### Exercise details
Please reproduce the data in full, exactly as it stands.

BEGIN Extracted entries

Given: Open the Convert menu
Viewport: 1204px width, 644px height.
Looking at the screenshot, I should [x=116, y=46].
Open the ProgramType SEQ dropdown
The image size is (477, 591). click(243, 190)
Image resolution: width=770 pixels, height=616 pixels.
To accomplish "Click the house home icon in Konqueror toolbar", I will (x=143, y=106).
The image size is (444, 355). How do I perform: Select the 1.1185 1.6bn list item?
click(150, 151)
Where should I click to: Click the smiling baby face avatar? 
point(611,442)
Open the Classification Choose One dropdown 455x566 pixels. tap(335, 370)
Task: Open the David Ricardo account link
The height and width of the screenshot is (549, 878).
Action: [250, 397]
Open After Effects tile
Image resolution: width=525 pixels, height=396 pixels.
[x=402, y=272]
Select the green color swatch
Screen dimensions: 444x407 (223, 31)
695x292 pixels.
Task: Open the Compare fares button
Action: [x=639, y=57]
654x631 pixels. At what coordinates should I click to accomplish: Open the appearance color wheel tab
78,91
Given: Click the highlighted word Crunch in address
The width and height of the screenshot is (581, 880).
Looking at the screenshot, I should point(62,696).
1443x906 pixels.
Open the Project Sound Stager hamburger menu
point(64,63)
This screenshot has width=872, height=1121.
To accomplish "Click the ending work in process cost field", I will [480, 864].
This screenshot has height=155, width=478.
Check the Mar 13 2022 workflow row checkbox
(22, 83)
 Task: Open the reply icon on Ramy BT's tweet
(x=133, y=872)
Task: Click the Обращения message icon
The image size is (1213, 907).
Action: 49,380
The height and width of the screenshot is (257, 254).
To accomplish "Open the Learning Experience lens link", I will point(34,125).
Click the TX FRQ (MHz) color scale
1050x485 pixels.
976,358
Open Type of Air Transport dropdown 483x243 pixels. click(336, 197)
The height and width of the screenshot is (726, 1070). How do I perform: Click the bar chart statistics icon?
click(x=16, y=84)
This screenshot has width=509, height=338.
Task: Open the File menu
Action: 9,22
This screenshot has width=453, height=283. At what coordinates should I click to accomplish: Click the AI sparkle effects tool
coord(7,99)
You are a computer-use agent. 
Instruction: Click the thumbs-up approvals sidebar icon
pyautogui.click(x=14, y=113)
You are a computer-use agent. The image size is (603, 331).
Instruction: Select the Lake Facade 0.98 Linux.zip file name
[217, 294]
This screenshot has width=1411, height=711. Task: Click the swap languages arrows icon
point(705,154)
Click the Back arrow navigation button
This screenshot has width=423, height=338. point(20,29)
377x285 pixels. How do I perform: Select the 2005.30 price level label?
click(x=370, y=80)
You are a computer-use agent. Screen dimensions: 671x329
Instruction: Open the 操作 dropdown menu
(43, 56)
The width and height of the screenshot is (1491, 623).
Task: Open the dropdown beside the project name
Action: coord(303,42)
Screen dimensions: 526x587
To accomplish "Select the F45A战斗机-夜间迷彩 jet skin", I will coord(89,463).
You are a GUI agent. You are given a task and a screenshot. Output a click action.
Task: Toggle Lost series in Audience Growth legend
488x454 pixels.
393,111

END Extracted entries

### Exercise solution
Given: Open the Convert menu
Viewport: 1204px width, 644px height.
Looking at the screenshot, I should [x=116, y=46].
Open the ProgramType SEQ dropdown
The image size is (477, 591). click(243, 190)
Image resolution: width=770 pixels, height=616 pixels.
To accomplish "Click the house home icon in Konqueror toolbar", I will (x=143, y=106).
The image size is (444, 355). How do I perform: Select the 1.1185 1.6bn list item?
click(150, 151)
Where should I click to: Click the smiling baby face avatar? 
point(611,442)
Open the Classification Choose One dropdown 455x566 pixels. tap(335, 370)
Task: Open the David Ricardo account link
The height and width of the screenshot is (549, 878).
Action: [250, 397]
Open After Effects tile
Image resolution: width=525 pixels, height=396 pixels.
[x=402, y=272]
Select the green color swatch
Screen dimensions: 444x407 (223, 31)
695x292 pixels.
Task: Open the Compare fares button
Action: [x=639, y=57]
654x631 pixels. At what coordinates should I click to accomplish: Open the appearance color wheel tab
78,91
Given: Click the highlighted word Crunch in address
The width and height of the screenshot is (581, 880).
Looking at the screenshot, I should point(62,696).
1443x906 pixels.
Open the Project Sound Stager hamburger menu
point(64,63)
This screenshot has width=872, height=1121.
To accomplish "Click the ending work in process cost field", I will [480, 864].
This screenshot has height=155, width=478.
Check the Mar 13 2022 workflow row checkbox
(22, 83)
 Task: Open the reply icon on Ramy BT's tweet
(x=133, y=872)
Task: Click the Обращения message icon
The image size is (1213, 907).
Action: 49,380
The height and width of the screenshot is (257, 254).
To accomplish "Open the Learning Experience lens link", I will point(34,125).
Click the TX FRQ (MHz) color scale
1050x485 pixels.
976,358
Open Type of Air Transport dropdown 483x243 pixels. click(336, 197)
The height and width of the screenshot is (726, 1070). How do I perform: Click the bar chart statistics icon?
click(x=16, y=84)
This screenshot has width=509, height=338.
Task: Open the File menu
Action: 9,22
This screenshot has width=453, height=283. At what coordinates should I click to accomplish: Click the AI sparkle effects tool
coord(7,99)
You are a computer-use agent. 
Instruction: Click the thumbs-up approvals sidebar icon
pyautogui.click(x=14, y=113)
You are a computer-use agent. The image size is (603, 331).
Instruction: Select the Lake Facade 0.98 Linux.zip file name
[217, 294]
This screenshot has width=1411, height=711. Task: Click the swap languages arrows icon
point(705,154)
Click the Back arrow navigation button
This screenshot has width=423, height=338. point(20,29)
377x285 pixels. How do I perform: Select the 2005.30 price level label?
click(x=370, y=80)
You are a computer-use agent. Screen dimensions: 671x329
Instruction: Open the 操作 dropdown menu
(43, 56)
The width and height of the screenshot is (1491, 623).
Task: Open the dropdown beside the project name
Action: coord(303,42)
Screen dimensions: 526x587
To accomplish "Select the F45A战斗机-夜间迷彩 jet skin", I will coord(89,463).
You are a GUI agent. You are given a task and a screenshot. Output a click action.
Task: Toggle Lost series in Audience Growth legend
488x454 pixels.
393,111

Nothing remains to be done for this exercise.